Ayoub, un marchand ambulant revêtu de la tunique rouge vif des Lions de l'Atlas, se sent "fier de ce qu'ils ont réalisé", malgré les difficultés quotidiennes. "Quelle joie de les voir apporter du bonheur aux Arabes et aux Africains !", s'exclame-t-il.
Le jeune homme regrette de ne pas pouvoir se payer le voyage à Doha.
Les plus fortunés ont pu s'arracher des billets d’avion au tarif unique de 5 000 dirhams (450 euros) – pas à la portée de tout le monde – proposés par Royal Air Maroc (RAM) pour se rendre au Qatar.

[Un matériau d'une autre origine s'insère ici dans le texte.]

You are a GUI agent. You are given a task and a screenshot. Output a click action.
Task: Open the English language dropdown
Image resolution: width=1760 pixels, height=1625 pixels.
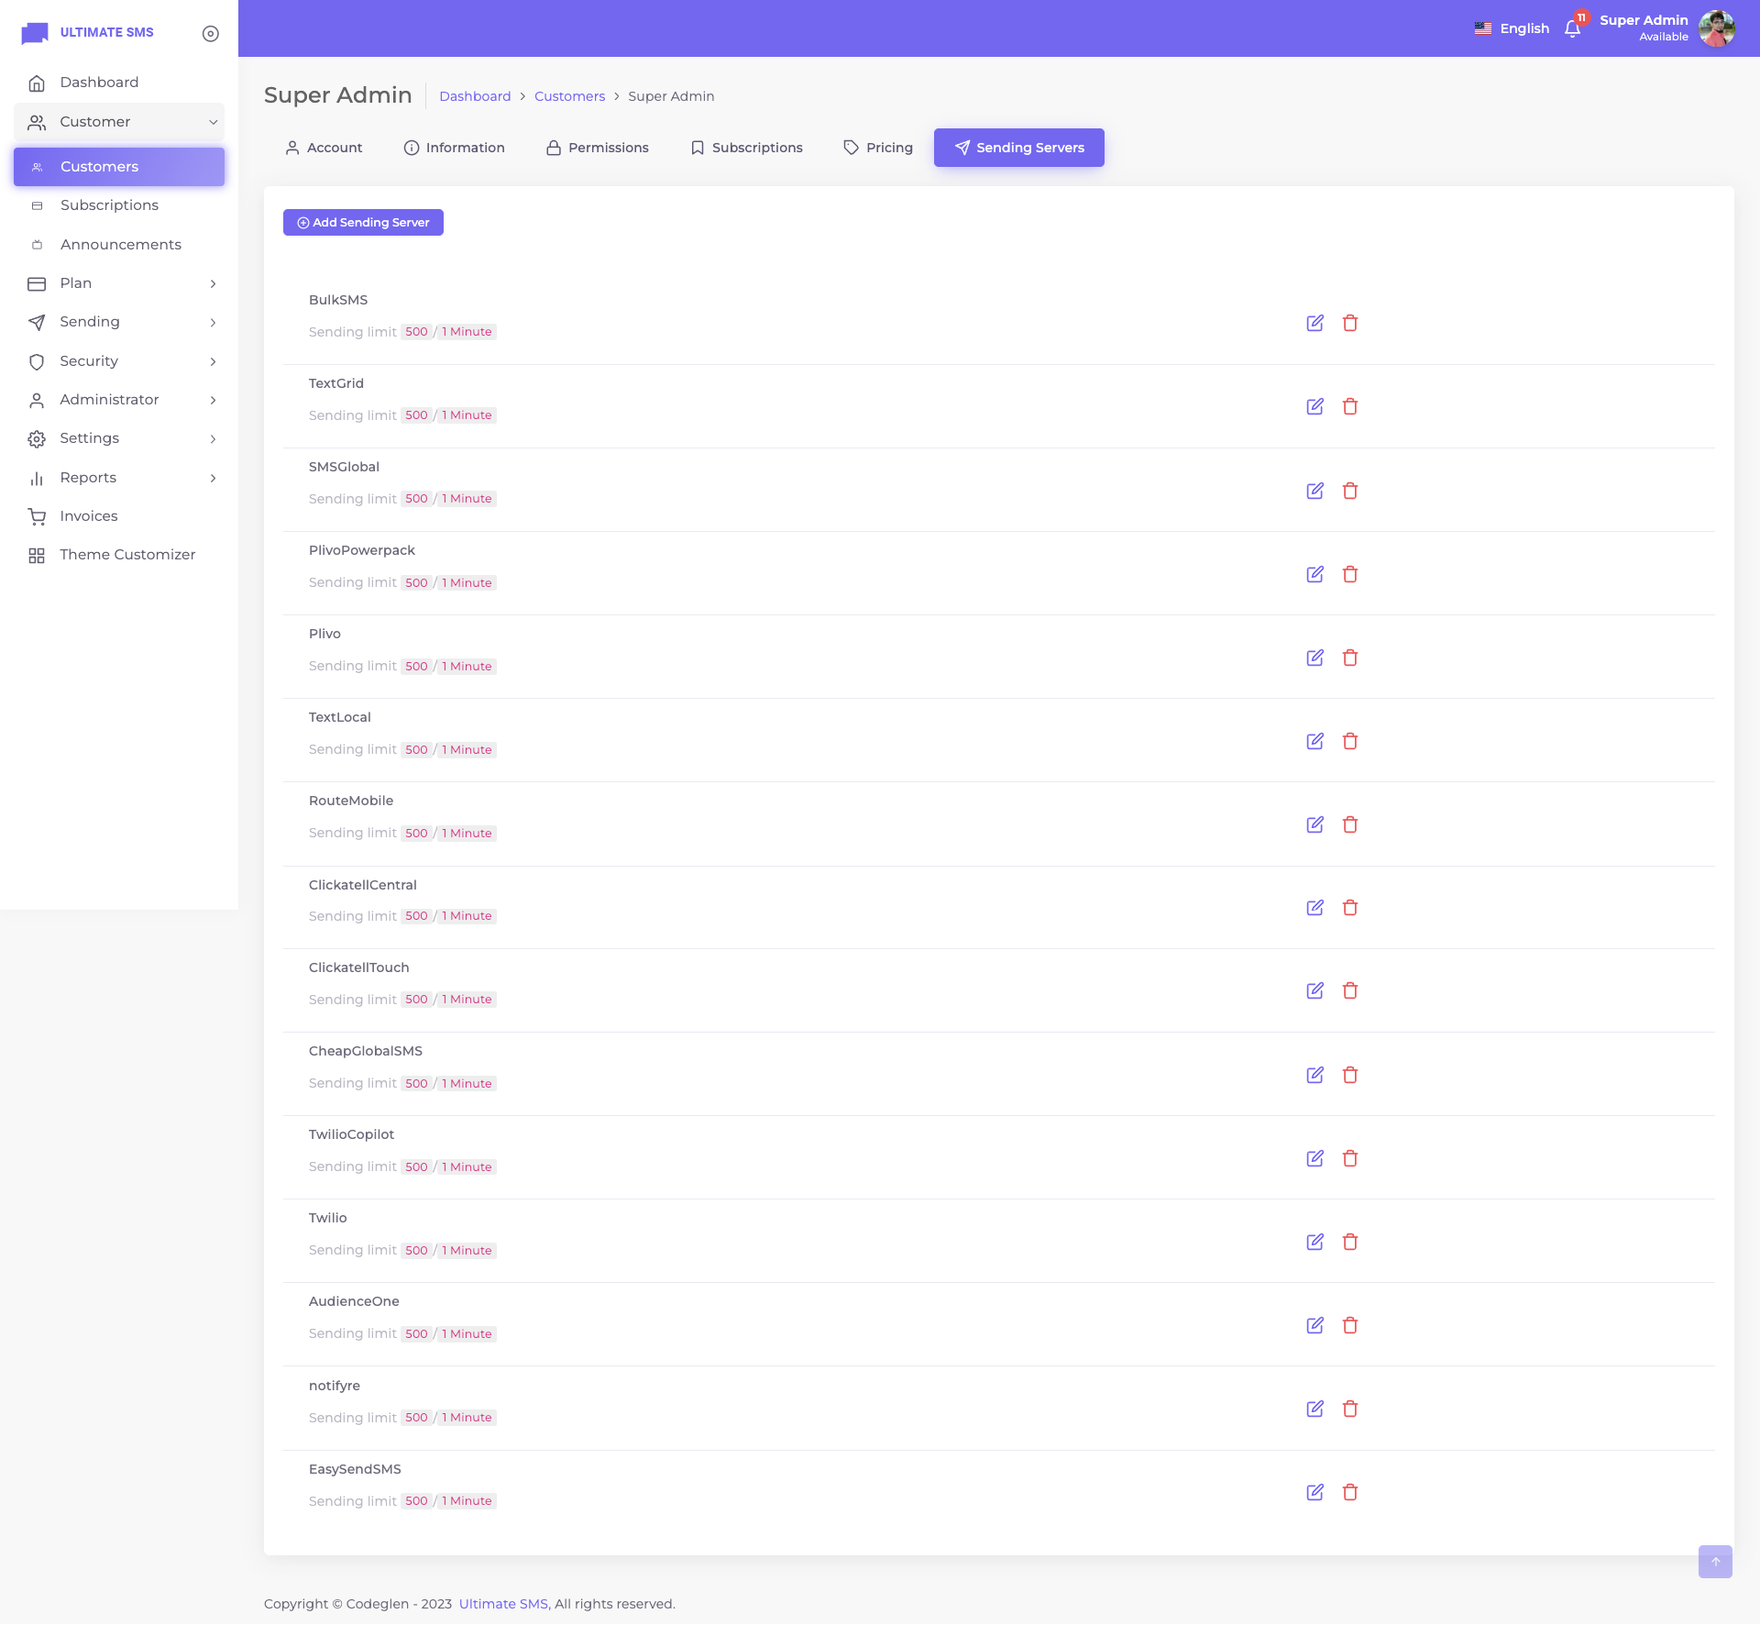1512,28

La performance du onze marocain vient aussi effacer une longue période d’échecs sportifs "que ces joueurs nous ont fait oublier", rappelle Rachid Samouki, 30 ans, qui pratique l'athlétisme dans le club des Forces armées royales (FAR) de Rabat.
"Le public marocain sait apprécier le foot. Il aime cette équipe parce qu’elle a des résultats mais aussi parce qu’on a vu l’esprit de combativité que leur a insufflé Regragui", dit-il.
Frustrations
Pour le journaliste et chercheur en sociologie du sport Hicham Ramram, "le sentiment d’appartenir au camp des vainqueurs procure de la fierté".
"Tous les Marocains s’identifient à Regragui, (au gardien) Bounou ou (au milieu) Ounahi et espèrent avoir la même réussite dans tous les domaines", souligne-t-il.
Ce sentiment d'orgueil s’expliquerait par le fait que "le sport, et le football en particulier, est le seul domaine dans lequel vous pouvez battre des pays plus puissants économiquement ou militairement".
"Pour les pays en voie de développement, cela peut aussi être une compensation de frustrations dans d'autres domaines. Nous avons vu comment les gens partageaient notre joie en Somalie, en Syrie ou en Palestine", ajoute le sociologue.
Au Maroc même, des militants anti-normalisation avec Israël, certains fort peu mobilisés par le ballon rond, se sont passionnés pour l'odyssée des joueurs marocains qui ont affiché sans barguigner leur solidarité avec la cause palestinienne.
Pour autant, tout le monde ne veut pas mélanger sport et politique.
"On suit l’équipe nationale simplement parce qu’elle est agréable à voir jouer", tempère Mounir, 31 ans, vendeur de tissus dans le même quartier populaire de Salé.
"Nous allons faire la fête même si on ne gagne pas la demi-finale".